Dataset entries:
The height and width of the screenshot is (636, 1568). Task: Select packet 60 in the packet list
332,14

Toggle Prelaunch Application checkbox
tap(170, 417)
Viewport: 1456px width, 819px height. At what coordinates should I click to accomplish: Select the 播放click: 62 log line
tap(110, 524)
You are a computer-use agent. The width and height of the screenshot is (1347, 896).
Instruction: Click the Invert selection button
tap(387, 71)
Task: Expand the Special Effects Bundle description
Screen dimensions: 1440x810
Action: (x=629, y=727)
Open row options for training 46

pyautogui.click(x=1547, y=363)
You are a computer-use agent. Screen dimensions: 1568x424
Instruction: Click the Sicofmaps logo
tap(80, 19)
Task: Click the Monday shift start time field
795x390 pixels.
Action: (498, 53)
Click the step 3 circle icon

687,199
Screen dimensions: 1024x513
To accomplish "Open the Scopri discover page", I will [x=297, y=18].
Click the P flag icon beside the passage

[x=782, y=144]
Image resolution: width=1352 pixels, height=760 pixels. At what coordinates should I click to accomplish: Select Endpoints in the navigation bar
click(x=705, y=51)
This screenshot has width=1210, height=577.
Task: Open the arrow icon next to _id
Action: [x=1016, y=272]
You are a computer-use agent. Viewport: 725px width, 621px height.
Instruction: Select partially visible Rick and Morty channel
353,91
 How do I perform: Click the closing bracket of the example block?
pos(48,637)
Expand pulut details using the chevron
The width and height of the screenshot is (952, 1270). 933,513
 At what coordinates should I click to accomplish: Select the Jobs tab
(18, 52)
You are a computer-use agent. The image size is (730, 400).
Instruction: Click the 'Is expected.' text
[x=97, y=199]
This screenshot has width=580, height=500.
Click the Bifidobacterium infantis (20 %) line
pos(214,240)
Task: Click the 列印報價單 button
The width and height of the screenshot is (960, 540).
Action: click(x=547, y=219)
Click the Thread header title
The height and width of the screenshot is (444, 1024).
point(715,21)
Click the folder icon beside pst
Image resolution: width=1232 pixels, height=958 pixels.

ASSIGNED TASK:
From the first line of the entries above to the line with "Screen dimensions: 1024x513", please return every line exactly, keeping both ends.

RESPONSE AREA:
The height and width of the screenshot is (636, 1568). Task: Select packet 60 in the packet list
332,14

Toggle Prelaunch Application checkbox
tap(170, 417)
Viewport: 1456px width, 819px height. At what coordinates should I click to accomplish: Select the 播放click: 62 log line
tap(110, 524)
You are a computer-use agent. The width and height of the screenshot is (1347, 896).
Instruction: Click the Invert selection button
tap(387, 71)
Task: Expand the Special Effects Bundle description
Screen dimensions: 1440x810
Action: (x=629, y=727)
Open row options for training 46

pyautogui.click(x=1547, y=363)
You are a computer-use agent. Screen dimensions: 1568x424
Instruction: Click the Sicofmaps logo
tap(80, 19)
Task: Click the Monday shift start time field
795x390 pixels.
Action: (498, 53)
Click the step 3 circle icon

687,199
Screen dimensions: 1024x513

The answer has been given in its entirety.